The Conservative leader skewered Andy Burnham before he even entered Number 10 as Prime Minister, writes Jonathan Walker.

Andy Burnham is on course to become Prime Minister. (Image: Getty)
Kemi Badenoch just showed why Andy Burnham is about to make a fatal mistake. It’s believed that Mr Burnham’s first choice for the key role of Chancellor is Ed Miliband. But the Conservative leader demonstrated why Mr Miliband is unfit for the job.
It’s not too late for Andy Burnham, the former Greater Manchester Mayor, to change his mind. Once he walks into No 10 as Prime Minister, he could name someone else to take over at the Treasury. And on the basis of today’s session of Prime Minister’s Questions in Parliament, he must be seriously considering doing just that.
Mr Miliband wasn’t even in the room to hear Mrs Badenoch demolish his record. She started by turning her guns on the current Chancellor, Rachel Reeves, saying: “She’s the one who snatched the winter fuel payment, she’s the one who announced a disastrous budget that killed economic growth, and because of her, once again a Labour Prime Minister is leaving office with unemployment higher than when he came in.”
But the Tory leader knows that Ms Reeves will leave her job at the same time as Prime Minister Sir Keir Starmer. There’s no point criticising her – so instead Mrs Badenoch turned her attention to Mr Miliband, the current Energy Secretary, who was Labour leader himself from 2010 to 2015.

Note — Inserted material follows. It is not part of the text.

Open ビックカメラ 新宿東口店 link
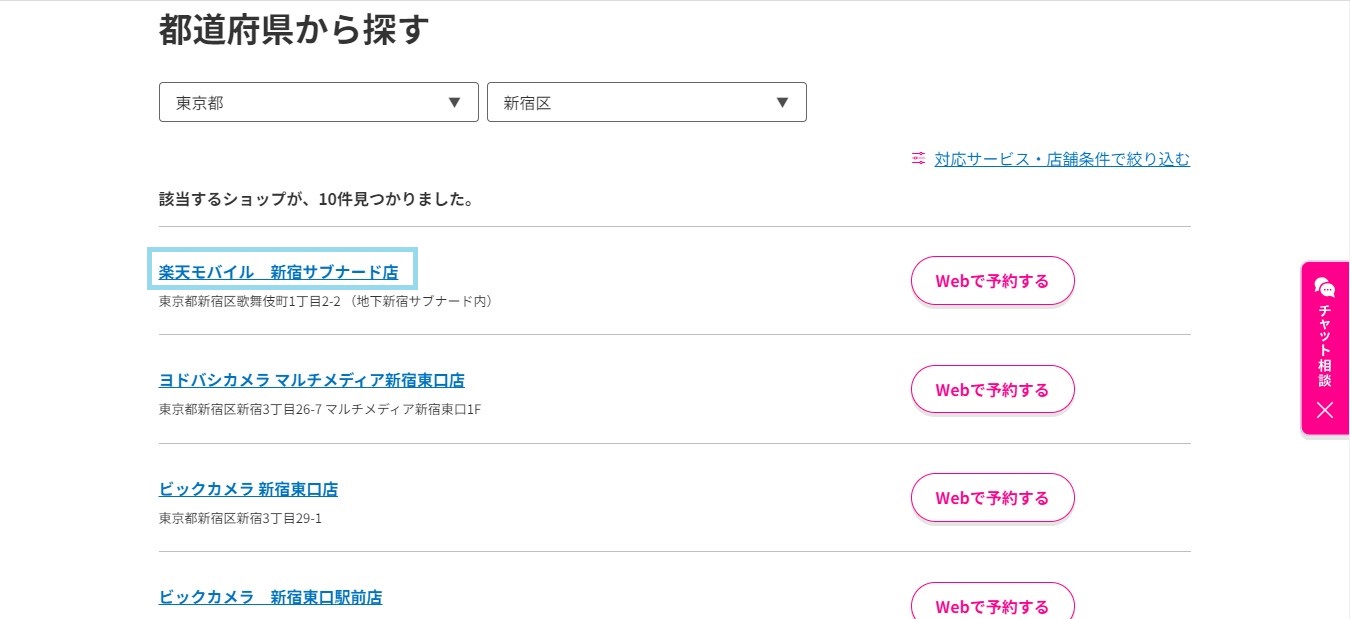tap(248, 489)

Mrs Badenoch said: “But the Chancellor isn’t the only person who let him down, the Energy Secretary is putting up bills and killing jobs. He was a failed Labour leader, rejected by the electorate, brought back from the wilderness by this man, and when the going got tough, he jumped into bed with the mayor of Manchester.”
And she reminded MPs that Mr Miliband has form – telling them: “It’s not the first time he’s betrayed someone close to him, is it?”
This is a reference to the idea that Mr Miliband betrayed his own brother, David, back when they were both ambitious young Labour MPs.
David Miliband, by all accounts, was considering standing for the Labour leadership and challenging the sitting Prime Minister, who at that point was Gordon Brown.
Ed supposedly talked him out of it and urged him to wait.
When Mr Brown eventually lost the 2010 General Election and resigned, there was a vacancy for Labour leader – and David Miliband declared himself a candidate.
But guess what? Ed Miliband also took the opportunity to stand for the leadership. And he won.
Opinions differ over whether Ed really did anything wrong. Some people would argue he had every right to stand as a leadership candidate.
But others see him as a slippery character who stabbed his brother in the back.
And it does look a lot like he has now stabbed Sir Keir in the back too, calling on him to quit (in a private conversation that somehow became public) and joining forces with Mr Burnham.
Mrs Badenoch asked: “Does the Prime Minister think that his treachery should be rewarded by being appointed Chancellor?”
There will be Labour MPs asking the same question.
Andy Burnham will be making a huge mistake if he gives Ed Miliband the Treasury job. By making this crystal clear, Mrs Badenoch may even have done Mr Burnham a favour.